A melatonina é um neuro-hormônio endógeno produzido predominantemente na glândula pineal, sintetizado a partir do
triptofano e derivado da serotonina. Em indivíduos com visão normal a secreção de melatonina aumenta logo após o anoitecer, atinge seu pico máximo na madrugada e reduz lentamente nas primeiras horas da manhã. Ela possui papel essencial na sincronização do ritmo circadiano, em particular, no sono e vigília e no metabolismo energético.

Melatonina nos distúrbios do sono

Distúrbios primários do sono (ex. insônia) são aqueles que não estão associados a uma condição médica, ao uso de substâncias ou distúrbio psicológico concomitante. Estudos clínicos realizados em adultos e crianças após a administração oral da melatonina a curto e longo prazos evidenciam a melhoria na latência, na qualidade e no tempo total de sono em comparação ao placebo.

Melatonina no autismo

Os transtornos do espectro autista (TEA) são um grupo heterogêneo de desordens do neurodesenvolvimento que compartilham uma definição comportamental comum. Indivíduos com TEA apresentam anormalidades no sono que são associadas a um convívio social deficitário, aumento da estereotipia, problemas de comunicação e um comportamento autista em geral. Pesquisas envolvendo a administração oral de melatonina em pacientes com TEA demonstram melhoras significativas na duração do sono, na latência do início do sono e nos despertares noturnos.
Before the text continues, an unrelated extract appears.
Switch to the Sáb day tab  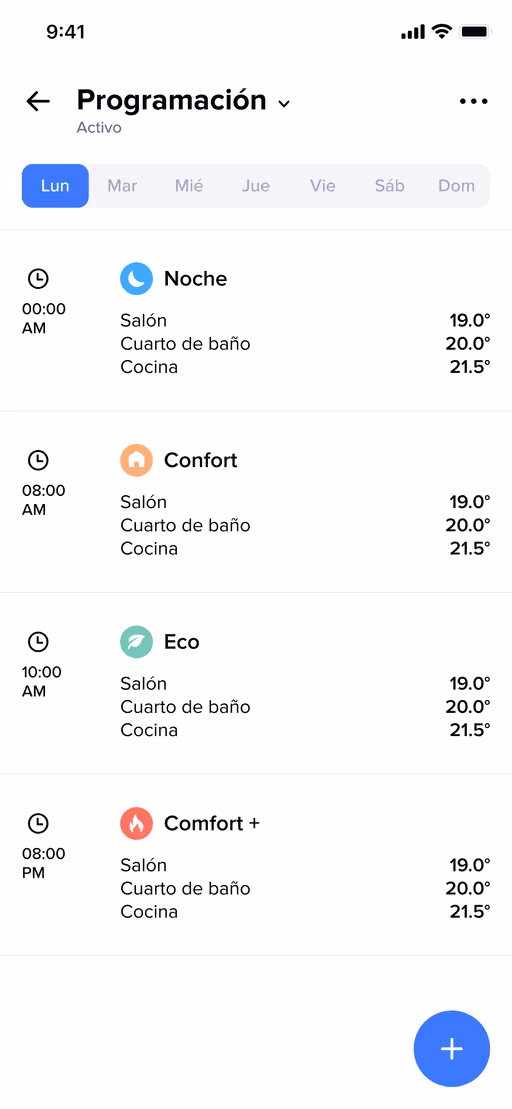[x=390, y=186]
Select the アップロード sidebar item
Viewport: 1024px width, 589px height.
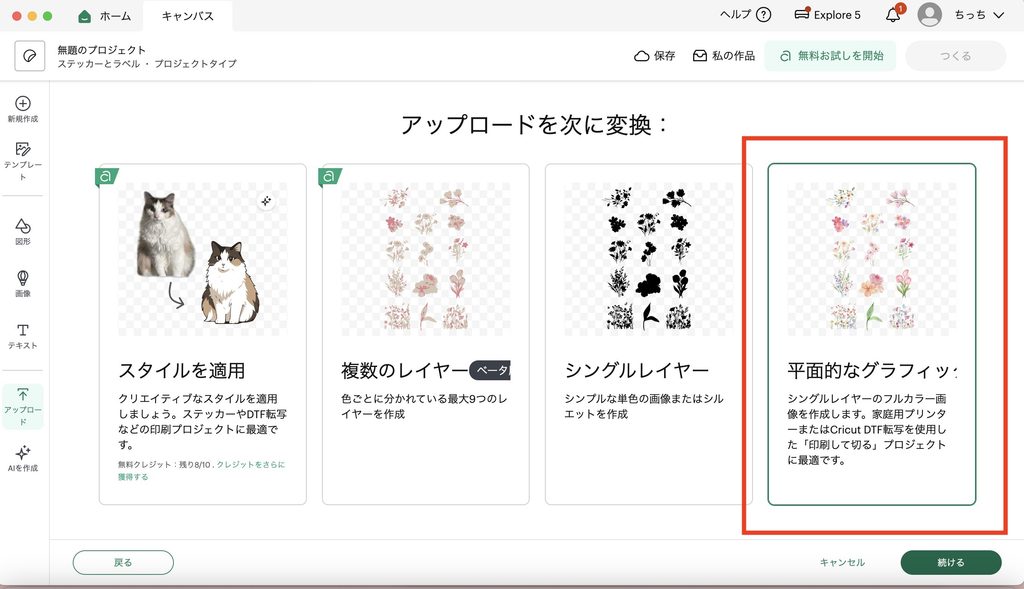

Além disso, com o uso da melatonina há uma melhora no comportamento destes pacientes durante o dia.

Melatonina na atividade antioxidante

A eficácia da melatonina como agente antioxidante está relacionada com sua capacidade de capturar radicais livres devido à presença do anel indólico na sua estrutura química, de melhorar a ação de enzimas antioxidantes e estimular a síntese de antioxidantes endógenos (ex. glutationa). Além disso, os produtos gerados durante as cascatas de reações antioxidantes a partir da melatonina, também exercem ação antioxidante.

Sugestão de Formulações

A melhor maneira de manipular a melatonina é em forma farmacêutica sólida. Sob a forma de cápsula de uso oral ou sublingual, tem-se uma liberação imediata da melatonina, na qual a mesma somente irá atuar como indutora do sono e não na sua manutenção. Para obter uma indução e manutenção do sono, deve-se empregar na formulação um excipiente de liberação prolongada.